PUEBLO — This week is a time to say 'thank you' to those who help the community in stressful situations and help save lives. That's because it's National Public Safety Telecommunicators week, and KOAA News5 wants to recognize local dispatchers for their hard work.
There are 20 dispatchers who work at the Pueblo Police Department who are busy answering up to 1,000 calls every day. They work anywhere from eight to 16 hours.
Their voices are heard over the phones and scanners every day, but often times, the community never gets the chance to see them in person or say 'thank you'.
However, they still remain the community's first, first responders.
"We're the first people inside every room on every call, every call we're the first person, on that person's worst day," said Adrian Espinoza, an emergency services dispatcher. He's been in his position for four years. "The public essentially become the eyes and ears for everything, we do ask a lot of questions and a lot of details."

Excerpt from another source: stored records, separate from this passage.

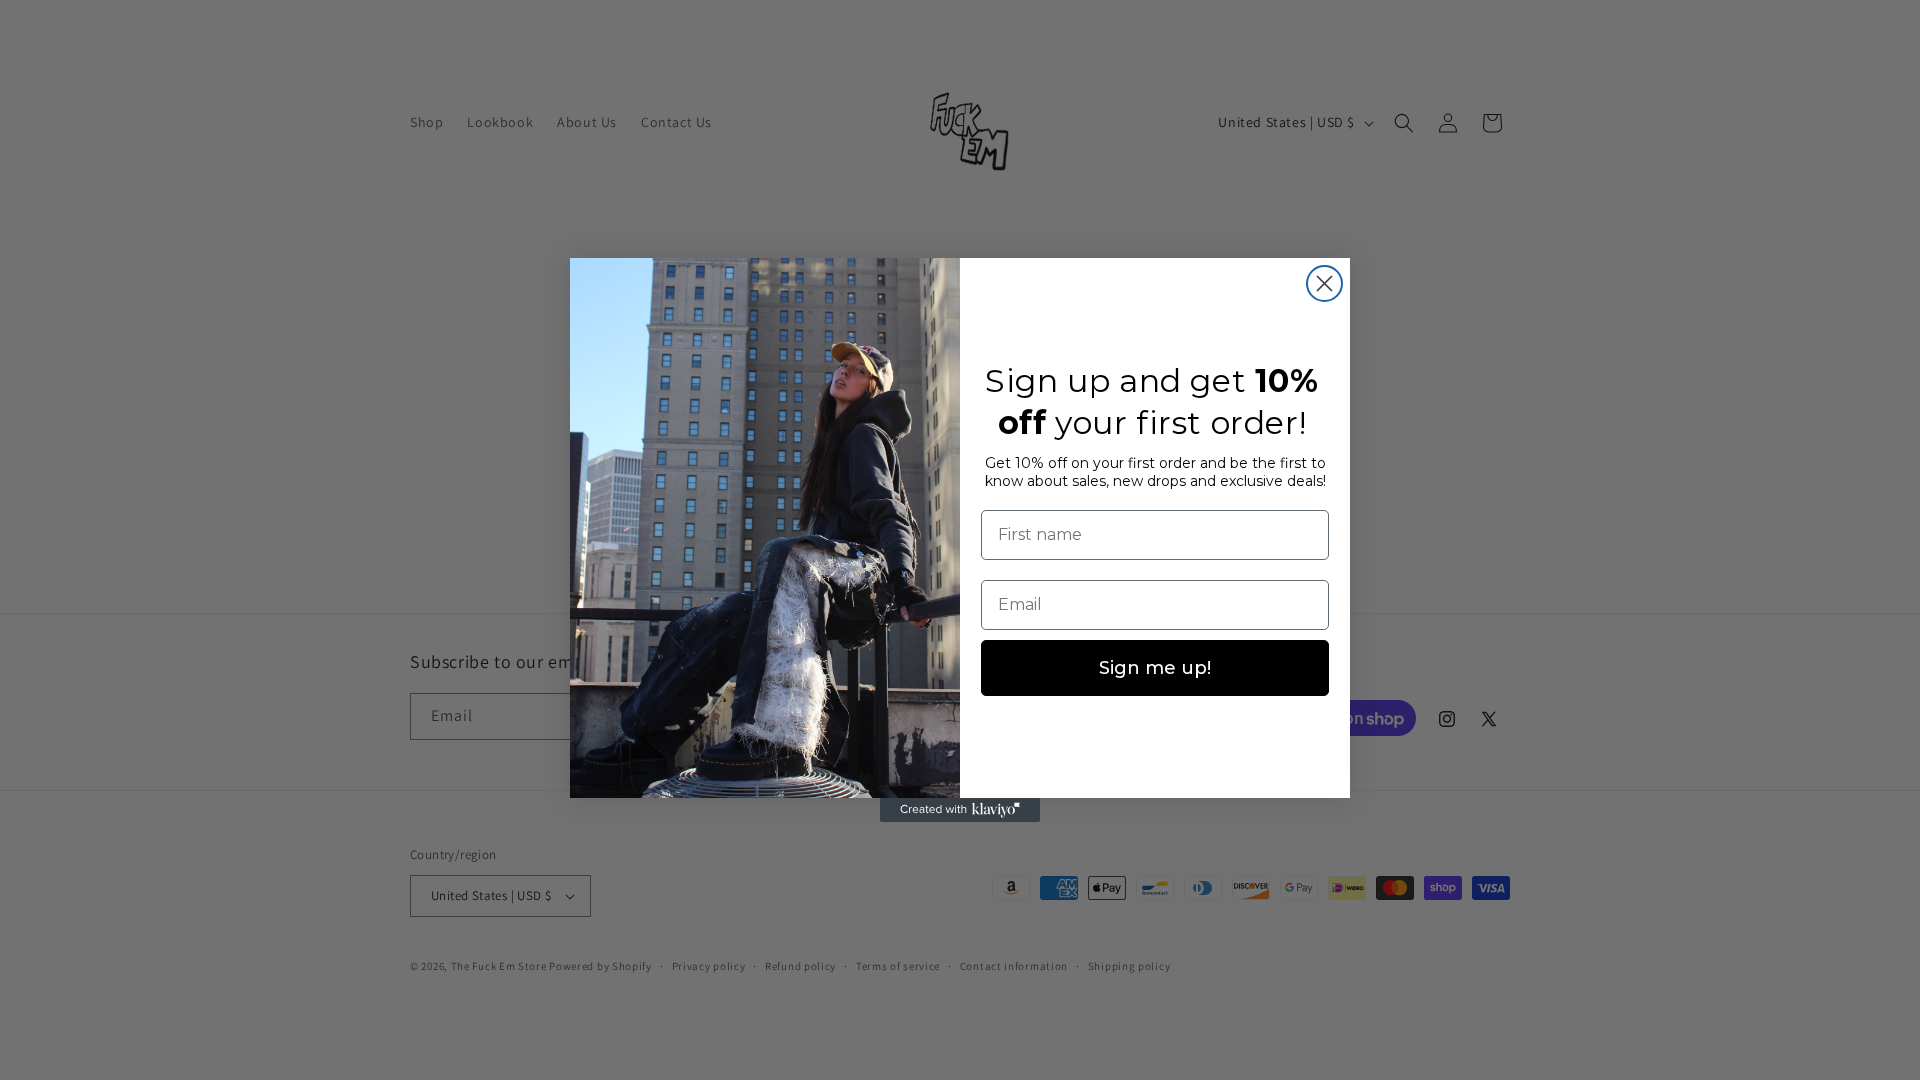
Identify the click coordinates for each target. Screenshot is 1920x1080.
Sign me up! (1155, 668)
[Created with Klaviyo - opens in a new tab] (960, 810)
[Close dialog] (1324, 283)
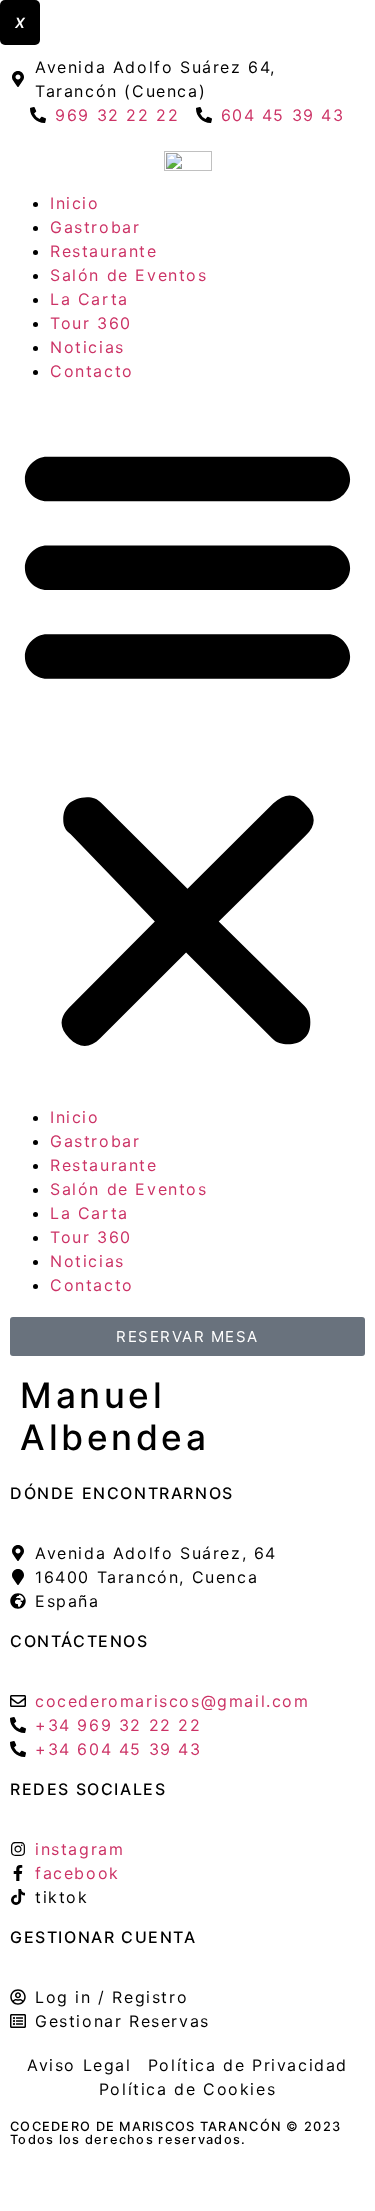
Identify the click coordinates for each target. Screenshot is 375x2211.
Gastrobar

Kim Jeffries, the dispatch manager at the Pueblo Police Department says they help dispatch police, the city fire department, ambulances, and responders to help with emergencies.
Jeffries says while on the job, it's important to remain calm and keep others calm in high-stress situations.

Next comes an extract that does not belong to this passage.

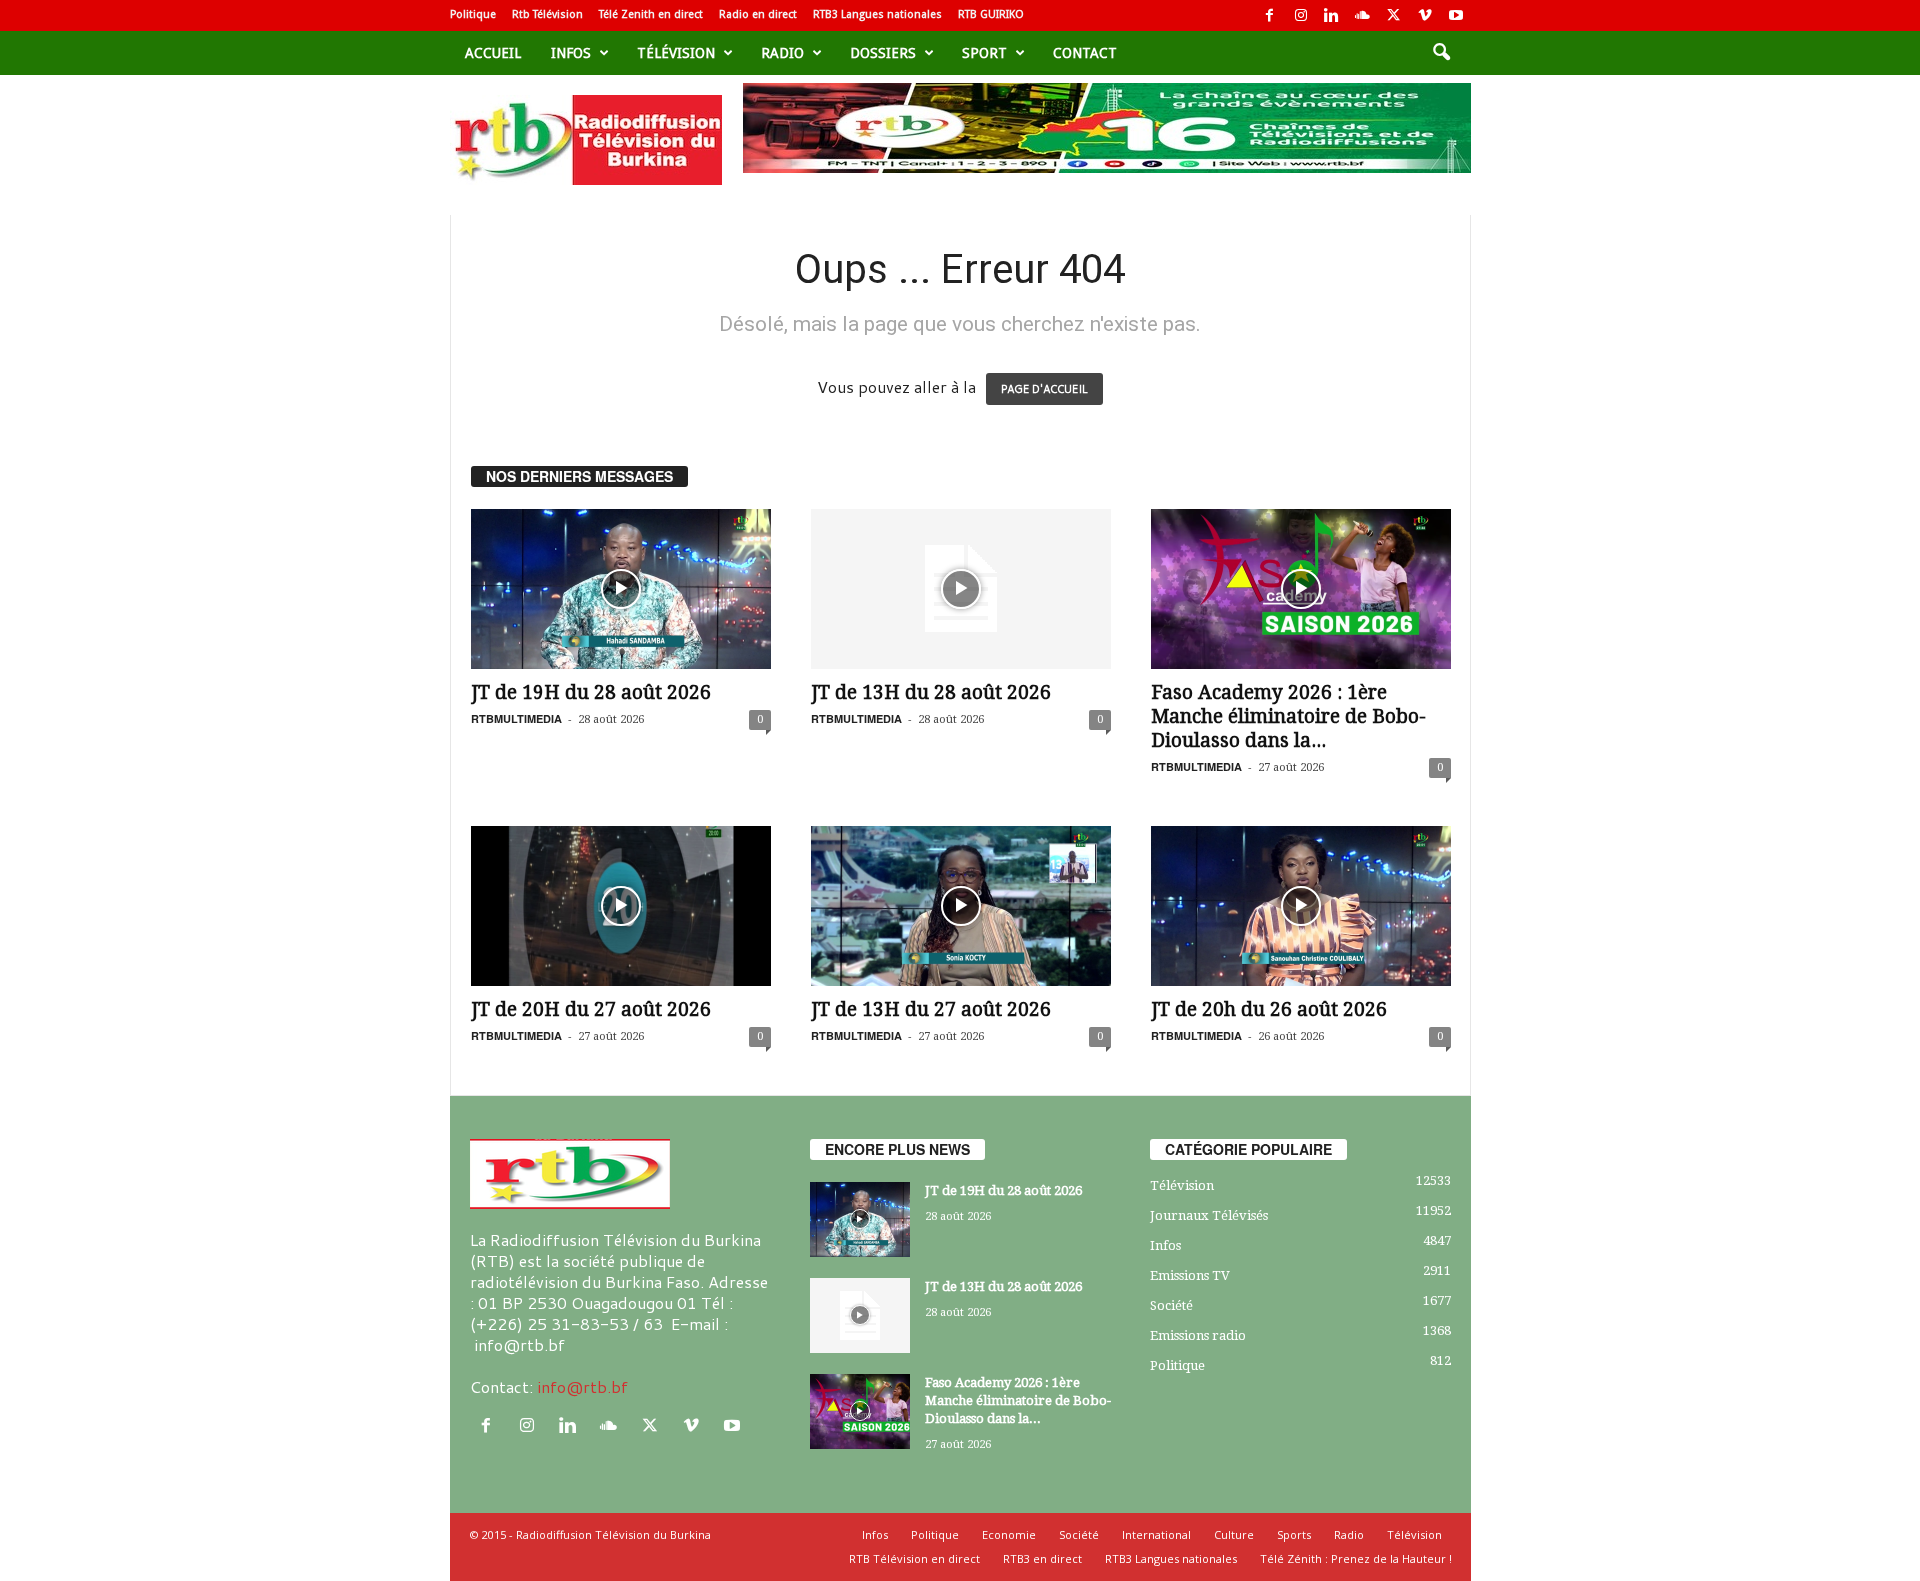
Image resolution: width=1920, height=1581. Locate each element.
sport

"This job is high stress, it's a lot of work, dedication, and multitasking. It's important that they obtain the right information the first time so they're very focused and are able to handle a lot of stress," said Jeffries, who's held her position for a year, but has worked as a dispatcher for more than 20 years. "Our dispatchers love helping people. They're involved and dedicated to their work.
Often times, dispatchers are unsung heroes of the community, but this week is all about putting a face to the voices behind the screen.

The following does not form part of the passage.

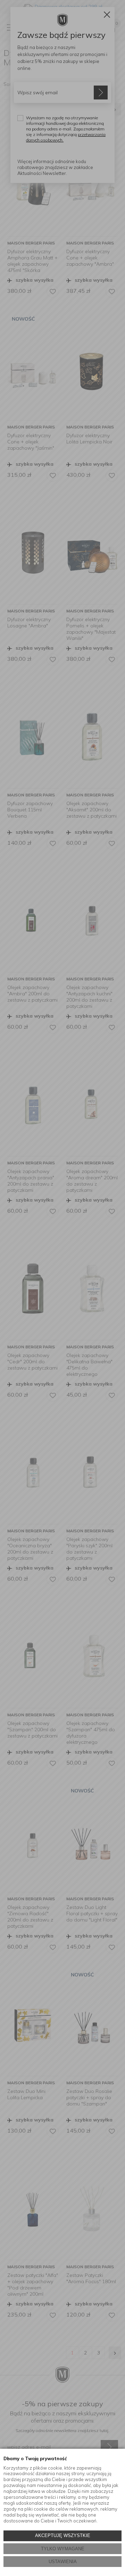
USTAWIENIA (63, 2561)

"We appreciate the recognition. We feel like we're in the shadows, but we're working very hard diligently and getting everything taken care of as best we can," said Espinoza. "The most rewarding part is helping the community, where you live, where you stay, and where you do business."
"It's still extremely rewarding to be able to help those that are in true emergencies," said Jeffries.
The Pueblo Police Department is looking to hire more dispatchers to make a full team of 27. They're in the hiring process and will be accepting applications within the next month. Those who are hired go through a rigorous training process, which takes six to 12 months.